### Problem details
No pictures, please. Output the lines from the start of the data through the line that contains "You are a GUI", both included, exactly as they stand.

Dataset entries
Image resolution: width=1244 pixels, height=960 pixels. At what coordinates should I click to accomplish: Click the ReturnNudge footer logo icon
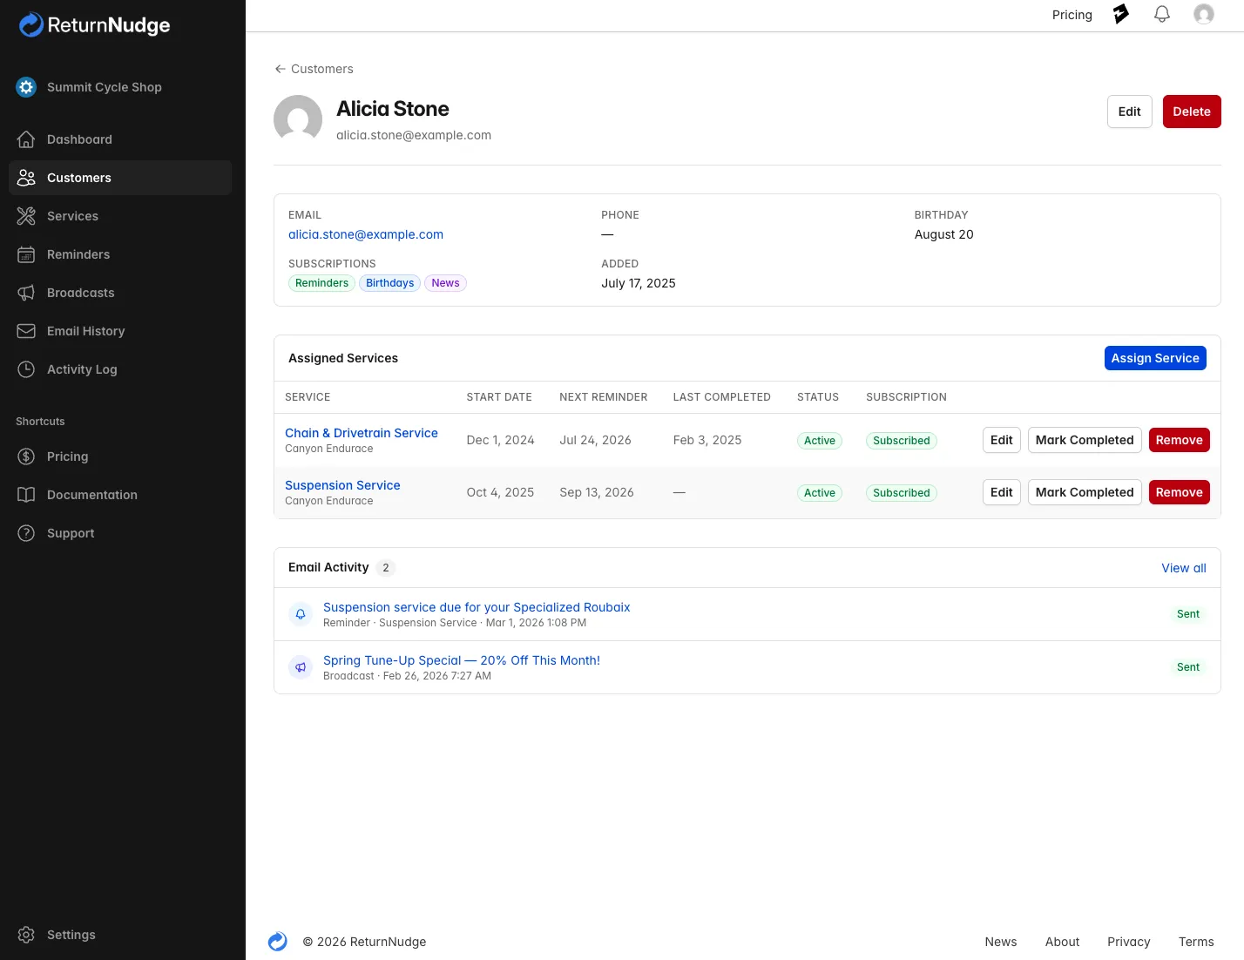278,942
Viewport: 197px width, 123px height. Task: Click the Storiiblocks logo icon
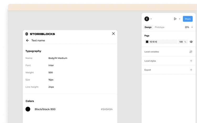point(27,34)
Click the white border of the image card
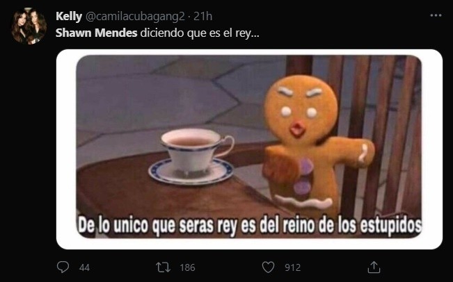Image resolution: width=453 pixels, height=282 pixels. click(x=66, y=149)
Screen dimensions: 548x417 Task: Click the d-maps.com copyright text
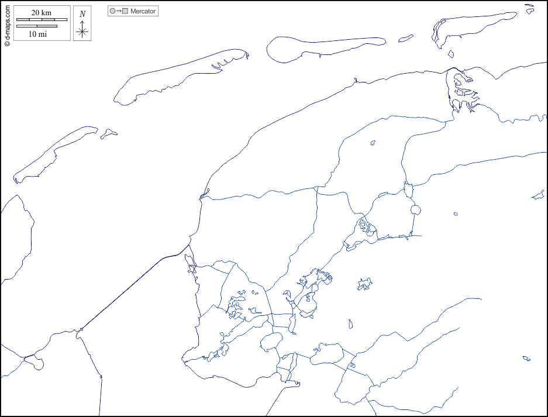(x=7, y=25)
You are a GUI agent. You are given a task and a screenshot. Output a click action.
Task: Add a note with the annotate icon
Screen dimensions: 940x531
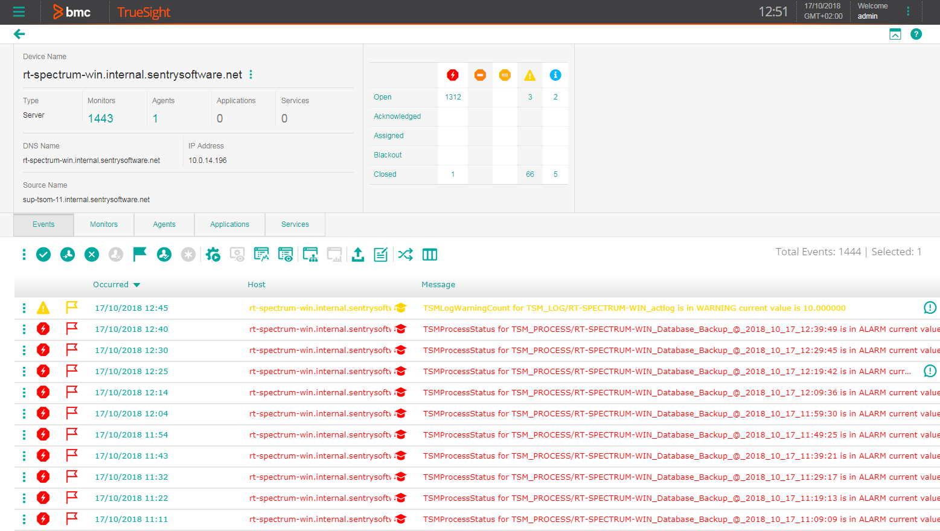[x=380, y=254]
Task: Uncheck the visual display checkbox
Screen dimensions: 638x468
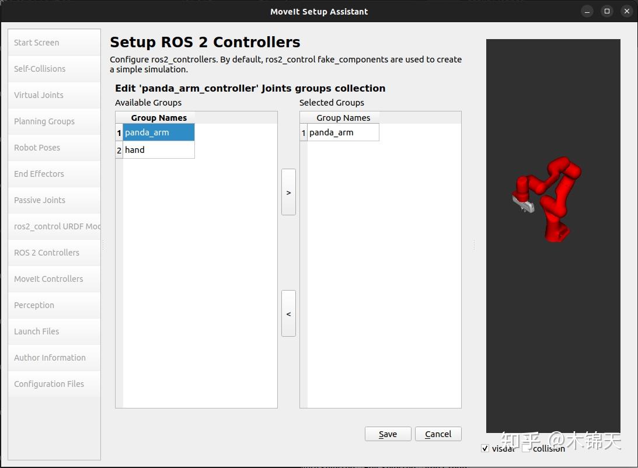Action: tap(485, 448)
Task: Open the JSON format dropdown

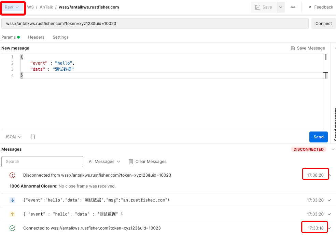Action: 13,137
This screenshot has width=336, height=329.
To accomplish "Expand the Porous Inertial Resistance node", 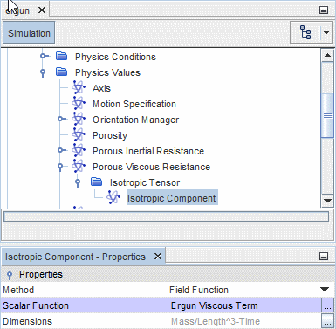I will click(x=61, y=150).
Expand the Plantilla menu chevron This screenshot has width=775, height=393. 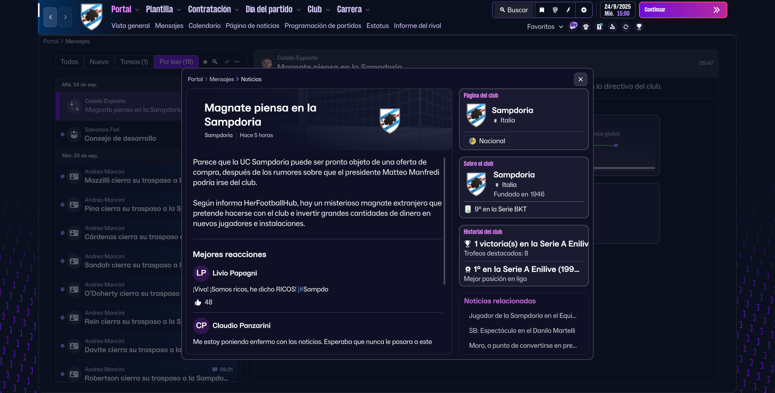[179, 10]
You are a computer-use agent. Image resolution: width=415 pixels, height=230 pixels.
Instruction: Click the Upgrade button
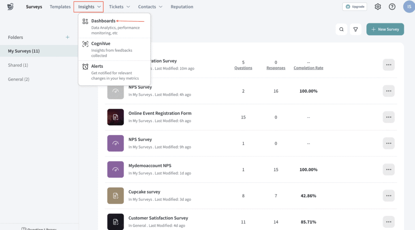coord(355,6)
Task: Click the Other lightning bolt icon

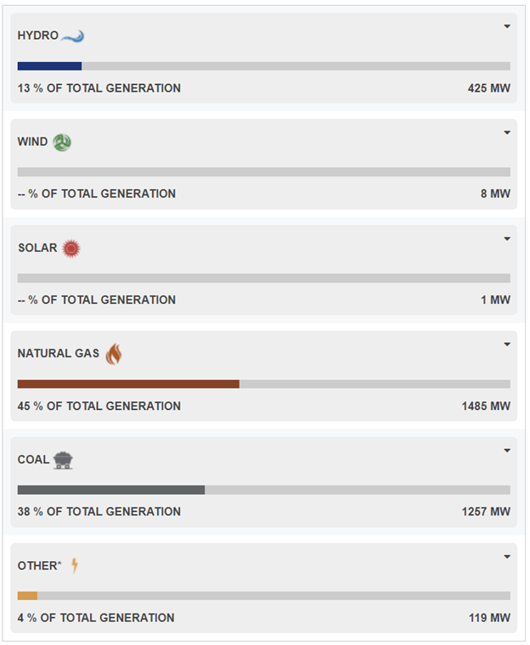Action: point(75,565)
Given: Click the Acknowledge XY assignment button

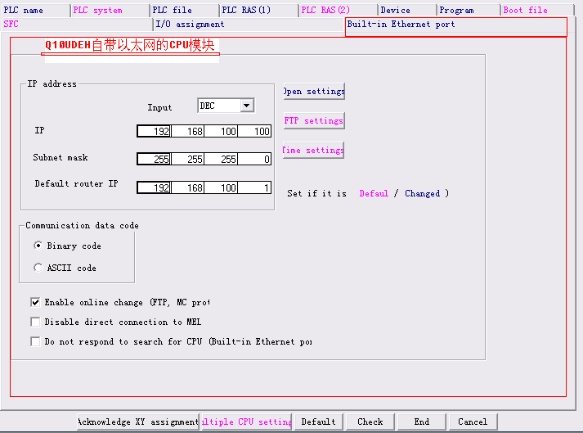Looking at the screenshot, I should coord(137,422).
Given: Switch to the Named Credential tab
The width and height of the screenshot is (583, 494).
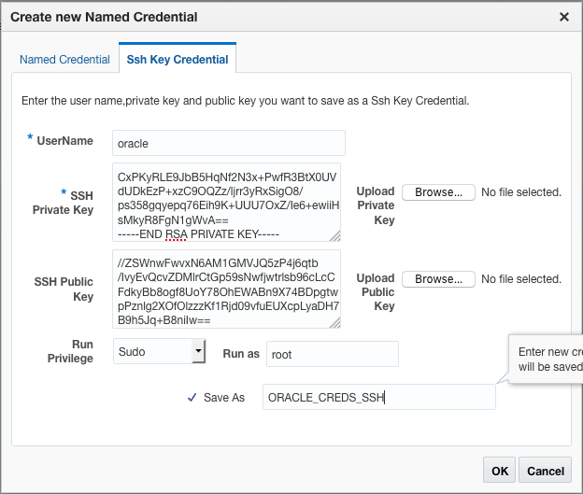Looking at the screenshot, I should pyautogui.click(x=65, y=60).
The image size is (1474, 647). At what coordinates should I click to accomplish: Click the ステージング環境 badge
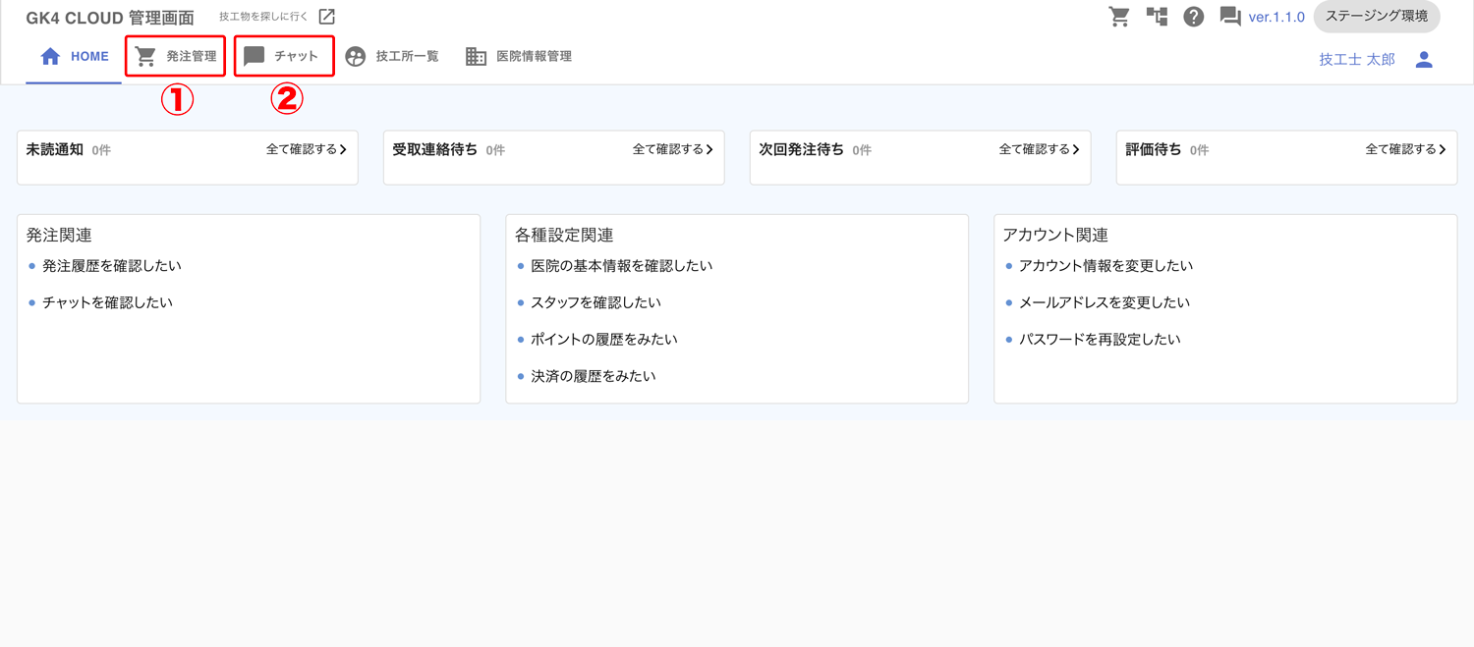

### Response to this task
Image resolution: width=1244 pixels, height=960 pixels. At what coordinates should I click to accomplish: Click the ReturnNudge footer logo icon
278,942
Viewport: 197px width, 123px height. Task: Click the Storiiblocks logo icon
point(27,34)
Click the white border of the image card
Image resolution: width=453 pixels, height=282 pixels. click(x=66, y=149)
Screen dimensions: 548x417 Task: Click the d-maps.com copyright text
(x=7, y=25)
You are a GUI agent. You are given a task and a screenshot. Output a click action.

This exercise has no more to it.